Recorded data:
= = = = = = =
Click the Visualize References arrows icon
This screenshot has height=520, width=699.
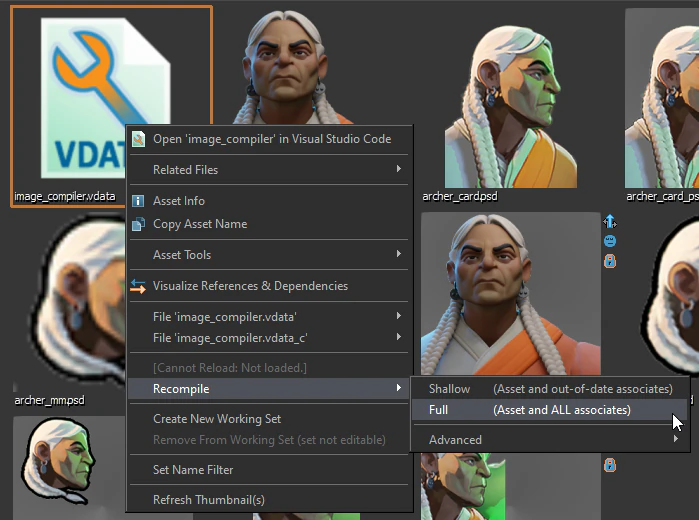pyautogui.click(x=139, y=286)
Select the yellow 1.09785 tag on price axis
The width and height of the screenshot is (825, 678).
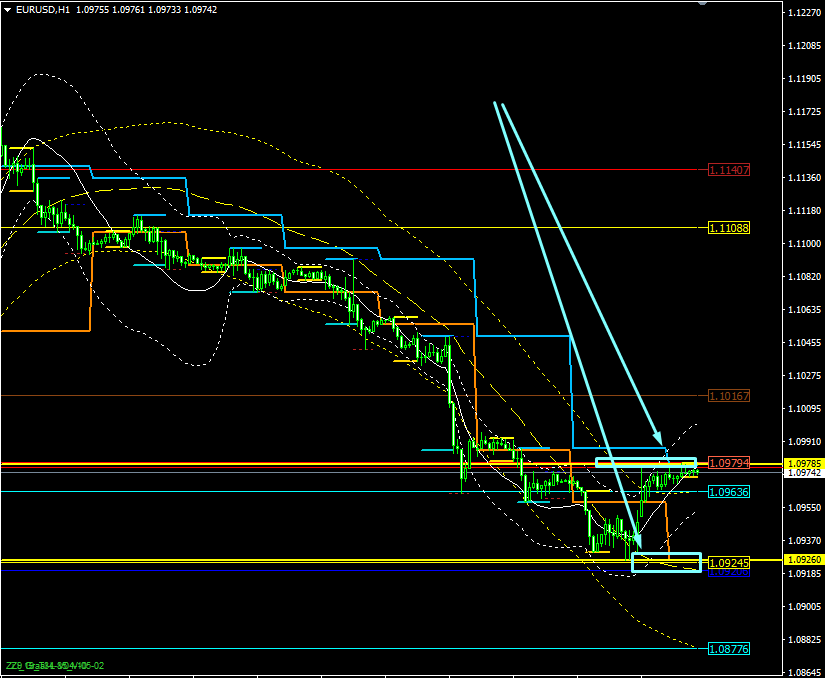[x=804, y=463]
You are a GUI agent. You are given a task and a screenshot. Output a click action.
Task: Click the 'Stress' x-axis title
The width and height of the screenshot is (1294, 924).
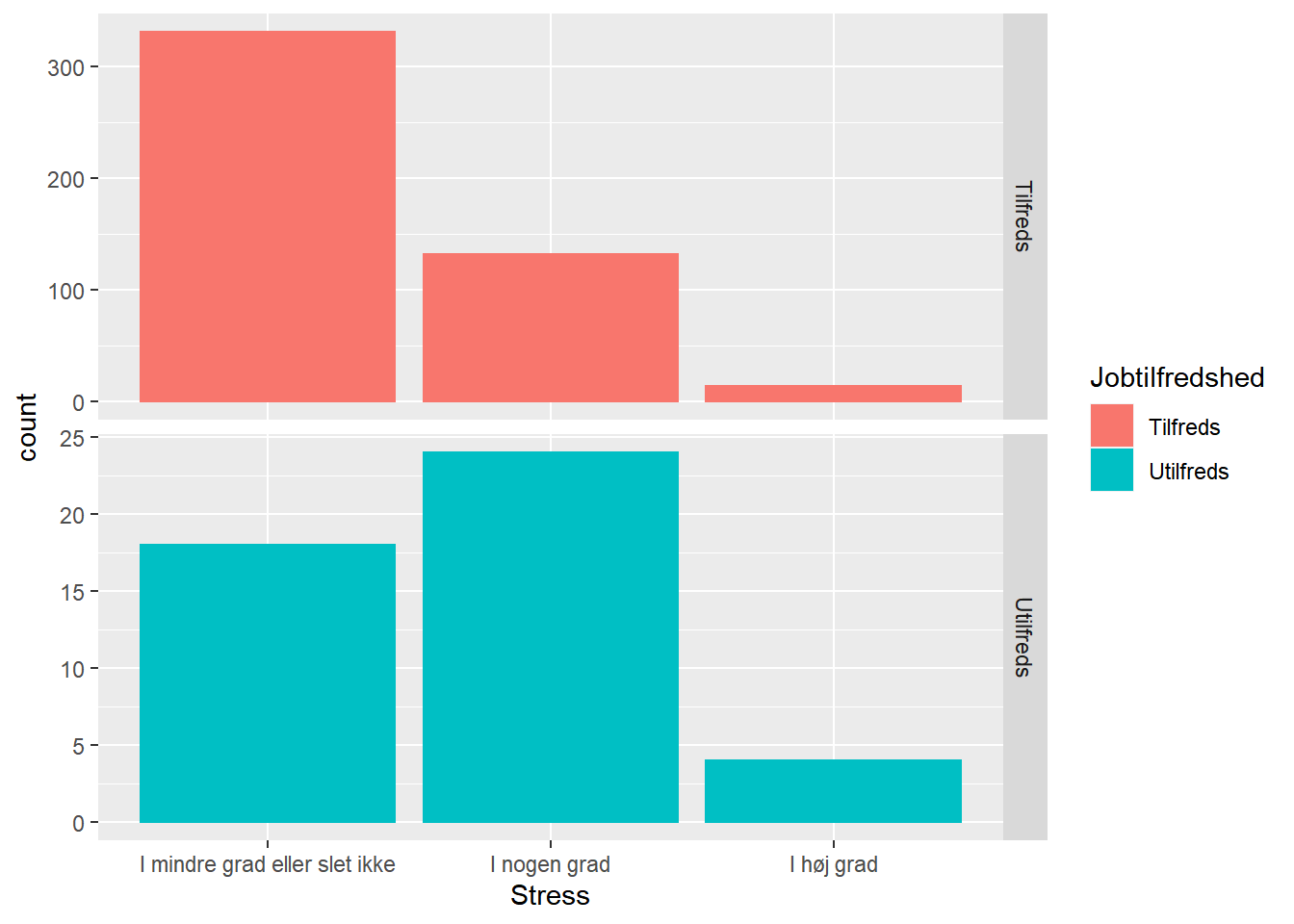pyautogui.click(x=550, y=895)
= = = = = = =
Problem details:
The result is an exact copy of the lines from the one holding "The width and height of the screenshot is (1294, 924)." through the final line of the data above, both ends included, minus the pictures.

Reply:
The width and height of the screenshot is (1294, 924).
pyautogui.click(x=550, y=895)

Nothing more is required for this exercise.